------ Provided records

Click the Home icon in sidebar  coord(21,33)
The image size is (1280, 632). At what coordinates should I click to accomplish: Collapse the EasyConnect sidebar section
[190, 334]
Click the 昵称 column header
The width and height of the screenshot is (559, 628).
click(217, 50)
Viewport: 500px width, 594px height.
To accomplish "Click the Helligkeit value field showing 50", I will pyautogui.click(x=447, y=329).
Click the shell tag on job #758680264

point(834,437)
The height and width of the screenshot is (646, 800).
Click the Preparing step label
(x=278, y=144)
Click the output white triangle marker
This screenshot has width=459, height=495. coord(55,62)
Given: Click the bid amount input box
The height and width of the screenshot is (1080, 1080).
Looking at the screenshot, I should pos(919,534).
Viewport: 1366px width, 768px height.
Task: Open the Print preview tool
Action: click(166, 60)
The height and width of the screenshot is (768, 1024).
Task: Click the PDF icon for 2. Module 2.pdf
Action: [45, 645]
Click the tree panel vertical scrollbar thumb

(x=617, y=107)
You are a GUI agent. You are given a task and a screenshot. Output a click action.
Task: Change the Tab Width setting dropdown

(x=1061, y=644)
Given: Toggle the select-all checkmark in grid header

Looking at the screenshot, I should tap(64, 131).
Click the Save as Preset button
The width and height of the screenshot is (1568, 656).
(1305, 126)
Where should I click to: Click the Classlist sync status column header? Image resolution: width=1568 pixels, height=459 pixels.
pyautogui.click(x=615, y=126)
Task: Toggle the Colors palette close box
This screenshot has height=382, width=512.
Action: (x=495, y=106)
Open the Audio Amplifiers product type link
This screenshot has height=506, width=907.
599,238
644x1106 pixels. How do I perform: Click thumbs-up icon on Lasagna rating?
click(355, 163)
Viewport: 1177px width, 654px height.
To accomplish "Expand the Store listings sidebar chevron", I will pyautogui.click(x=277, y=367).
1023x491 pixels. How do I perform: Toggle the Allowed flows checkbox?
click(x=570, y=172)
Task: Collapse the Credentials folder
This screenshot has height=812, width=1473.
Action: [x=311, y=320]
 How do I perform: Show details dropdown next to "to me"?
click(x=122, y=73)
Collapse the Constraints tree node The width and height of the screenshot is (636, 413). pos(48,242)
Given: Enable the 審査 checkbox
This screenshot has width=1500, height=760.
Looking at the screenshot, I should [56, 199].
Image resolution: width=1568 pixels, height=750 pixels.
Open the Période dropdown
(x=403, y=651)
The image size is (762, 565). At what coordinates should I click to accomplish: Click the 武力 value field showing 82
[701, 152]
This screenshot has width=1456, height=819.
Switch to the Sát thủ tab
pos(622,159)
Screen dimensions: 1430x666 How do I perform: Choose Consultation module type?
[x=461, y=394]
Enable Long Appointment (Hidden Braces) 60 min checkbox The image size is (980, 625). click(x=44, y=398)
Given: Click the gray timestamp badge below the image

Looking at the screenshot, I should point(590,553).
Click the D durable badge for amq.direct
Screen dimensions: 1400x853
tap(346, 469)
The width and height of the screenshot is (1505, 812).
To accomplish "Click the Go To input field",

------------

Lay out every one of the records above as a numbered list, one line per item, and drop the blank lines.

1. Click the Home icon in sidebar  coord(21,33)
2. The image size is (1280, 632). At what coordinates should I click to accomplish: Collapse the EasyConnect sidebar section
3. [190, 334]
4. Click the 昵称 column header
5. The width and height of the screenshot is (559, 628).
6. click(217, 50)
7. Viewport: 500px width, 594px height.
8. To accomplish "Click the Helligkeit value field showing 50", I will pyautogui.click(x=447, y=329).
9. Click the shell tag on job #758680264
10. point(834,437)
11. The height and width of the screenshot is (646, 800).
12. Click the Preparing step label
13. (x=278, y=144)
14. Click the output white triangle marker
15. This screenshot has width=459, height=495. coord(55,62)
16. Given: Click the bid amount input box
17. The height and width of the screenshot is (1080, 1080).
18. Looking at the screenshot, I should pos(919,534).
19. Viewport: 1366px width, 768px height.
20. Task: Open the Print preview tool
21. Action: click(166, 60)
22. The height and width of the screenshot is (768, 1024).
23. Task: Click the PDF icon for 2. Module 2.pdf
24. Action: [45, 645]
25. Click the tree panel vertical scrollbar thumb
26. (x=617, y=107)
27. You are a GUI agent. You are given a task and a screenshot. Output a click action.
28. Task: Change the Tab Width setting dropdown
29. (x=1061, y=644)
30. Given: Toggle the select-all checkmark in grid header
31. Looking at the screenshot, I should tap(64, 131).
32. Click the Save as Preset button
33. The width and height of the screenshot is (1568, 656).
34. (1305, 126)
35. Where should I click to: Click the Classlist sync status column header? Image resolution: width=1568 pixels, height=459 pixels.
36. pyautogui.click(x=615, y=126)
37. Task: Toggle the Colors palette close box
38. This screenshot has height=382, width=512.
39. Action: (x=495, y=106)
40. Open the Audio Amplifiers product type link
41. This screenshot has height=506, width=907.
42. 599,238
43. 644x1106 pixels. How do I perform: Click thumbs-up icon on Lasagna rating?
44. click(355, 163)
45. Viewport: 1177px width, 654px height.
46. To accomplish "Expand the Store listings sidebar chevron", I will pyautogui.click(x=277, y=367).
47. 1023x491 pixels. How do I perform: Toggle the Allowed flows checkbox?
48. click(x=570, y=172)
49. Task: Collapse the Credentials folder
50. This screenshot has height=812, width=1473.
51. Action: [x=311, y=320]
52.  How do I perform: Show details dropdown next to "to me"?
53. click(x=122, y=73)
54. Collapse the Constraints tree node The width and height of the screenshot is (636, 413). pos(48,242)
55. Given: Enable the 審査 checkbox
56. This screenshot has width=1500, height=760.
57. Looking at the screenshot, I should [56, 199].
58. Image resolution: width=1568 pixels, height=750 pixels.
59. Open the Période dropdown
60. (x=403, y=651)
61. The image size is (762, 565). At what coordinates should I click to accomplish: Click the 武力 value field showing 82
62. [701, 152]
63. This screenshot has width=1456, height=819.
64. Switch to the Sát thủ tab
65. pos(622,159)
66. Screen dimensions: 1430x666 How do I perform: Choose Consultation module type?
67. [x=461, y=394]
68. Enable Long Appointment (Hidden Braces) 60 min checkbox The image size is (980, 625). click(x=44, y=398)
69. Given: Click the gray timestamp badge below the image
70. Looking at the screenshot, I should point(590,553).
71. Click the D durable badge for amq.direct
72. Screen dimensions: 1400x853
73. tap(346, 469)
74. The width and height of the screenshot is (1505, 812).
75. To accomplish "Click the Go To input field",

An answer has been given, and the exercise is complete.